Germany has approved a massive and unprecedented financial aid package of 156 billion euro ($166.5 bn), the largest in the country since the Second World War, to offset the socio-economic damage caused by the coronavirus pandemic.

The stimulus package is designed to ease the burden on hospitals and clinics and supply financial aid to save jobs and companies that have been affected by the pandemic, Efe news reported.

Earlier on Monday, Olaf Scholz, Finance Minister and Vice-Chancellor said, “The corona pandemic is changing our whole lives”, while explaining why the government was taking “the necessary and correct” step of unveiling such an enormous economic aid package.

“We will do everything we can to prevent this crisis from endangering the health care of our citizens or the economic processes in this country.”

Meanwhile, according to the German Health Minister Jens Spah, hospitals and clinics requiring additional staff, beds and equipment would receive financial support.

“If you need more beds, if you need more staff and equipment to treat coronavirus patients, you will be compensated financially,” Spahn said.

* **TASK**: Condense the paragraph in the article on Germany's coronavirus aid package that begins "Germany has approved" into one shorter sentence that keeps its main facts.

* **DATA SHOWN**:
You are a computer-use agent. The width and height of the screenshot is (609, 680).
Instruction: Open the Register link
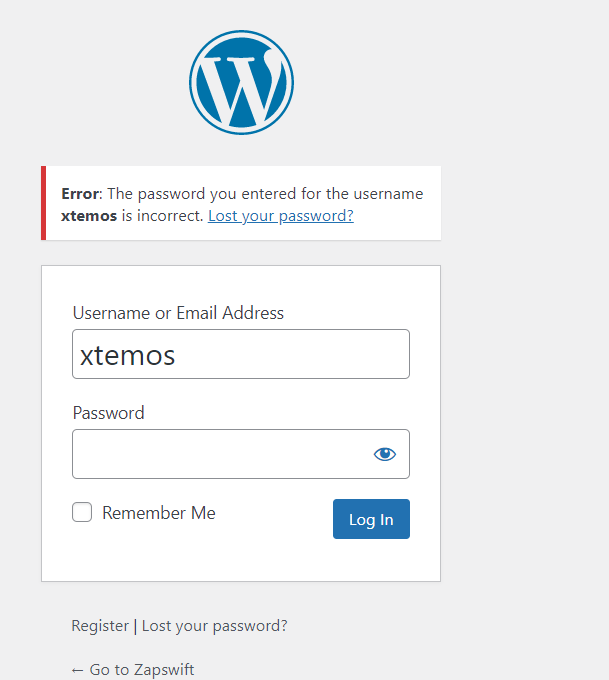click(100, 626)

* **THE ANSWER**: Germany approved a 156 billion euro ($166.5 bn) aid package, its largest since the Second World War, to offset the coronavirus pandemic's socio-economic damage.